A bit inside this PR.C read frame, a single T-insertion created a new start-codon downstream from the PR.C start codon. This is what spawned the NylB/NylB’ ancestor.
We can still see this original reading frame on the plasmid. And it is split in two by that T insertion. It begins upstream from the NylB start codon. And we can still see it overlapping the NylB reading frame on the NylB start codons.
When we put these two sequences together (in effect, we ignore the T that purportedly created the NylB reading frame), we get a larger reading frame. This larger sequence of bases codes for a series of amino acids which, when I sent it to the I-TASSER server for protein structure prediction, I got that very significant structural match to a large portion of an existing protein.
This larger sequence of bases codes for a series of amino acids which, when we do searches for homologous sequences in uniprot, we get hundreds of hits with 30%-ish similarity and significant E-values for stretches of over hundreds of amino acids. One of the best is a hit with 36% similarity for a >350 aa stretch. This is a signficant indication of homology.
Also, the upstream (to the NylB coding region) portion of the PR.C coding region, codes for 32 amino acids before it starts overlapping the NylB reading frame. That 33 amino acid portion of the PR.C region codes for a fragment of a protein that gets a 97% match to an existing protein.
These are all things the frameshift hypothesis explains. Otherwise, why the hell would we even detect these similarities? Why would there be that upstream coding region to NylB if there was never an actual protein there? Why would it be 97% identical to a similar fragment in an existing protein? Why would the rest of the protein produce 30-35% indentical hits to other proteins in uniprot? Why would that whole reading frame get such a significant structural alignment to an existing protein? Why would there even be such a long, larger reading frame in the first place, only really interrupted by that single T nucleotide that Ohno infers was the one that came from an insertion and resulted in a frameshift? For this collection of facts, Ohno’s frameshift hypothesis has remarkable explanatory power. What is your explanation? You don’t even have one. You just sit there and declare that you don’t find it convincing.
You ask why we find matches to proteins in eukaryotes?
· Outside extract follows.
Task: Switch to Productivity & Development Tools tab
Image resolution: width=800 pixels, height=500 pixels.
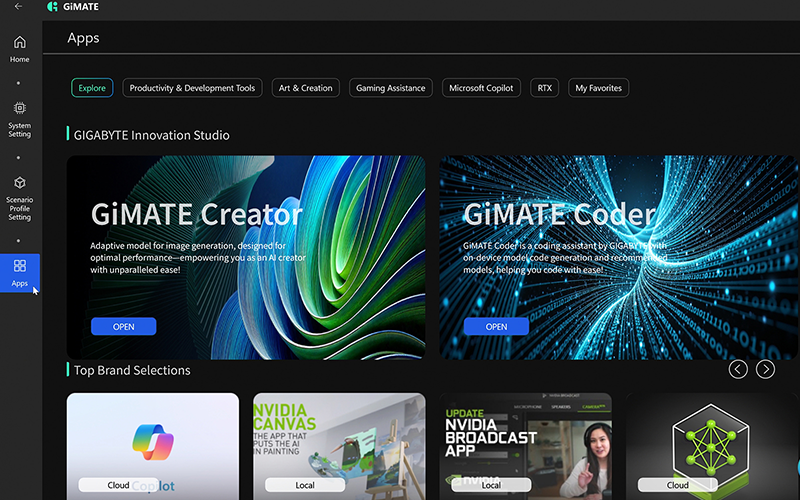Action: click(x=192, y=88)
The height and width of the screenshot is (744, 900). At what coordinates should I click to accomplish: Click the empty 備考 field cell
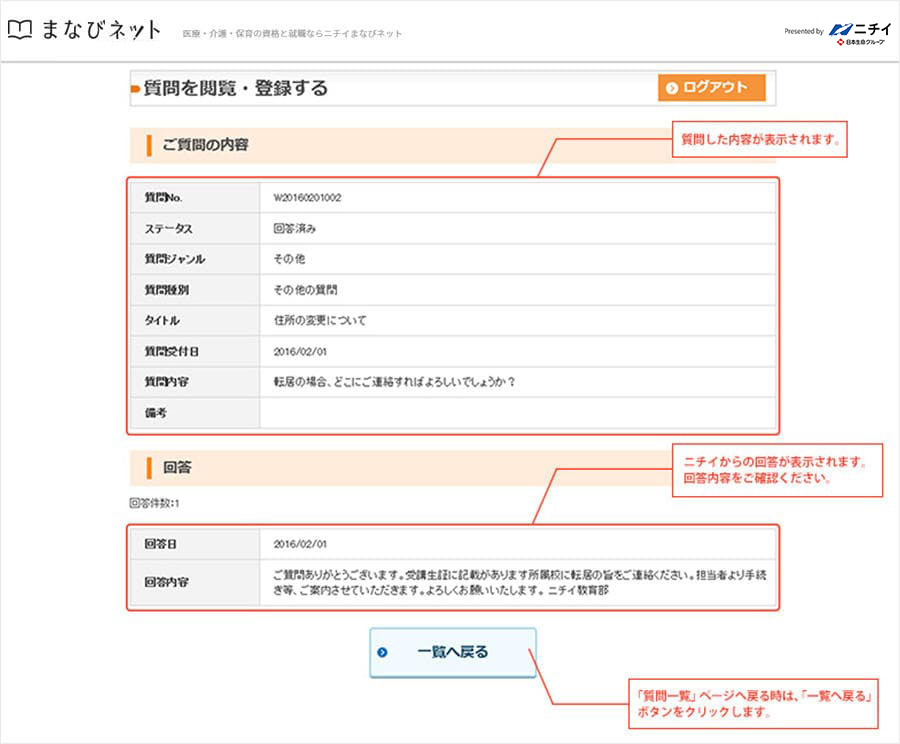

There are several possible reasons (which we can’t determine which one of is correct with the limited work we’ve done so far). One of which is because the PR.C has a
common evolutionary history that goes that far back.
Or it got into eukaryotes by HGT. Or it got into bacteria from eukaryotes by HGT. This is a complete non-issue for evolution. Heck, it could just as well be another small piece of evidence that testifies to the common evolutionary relationship to eukaryotes and bacteria.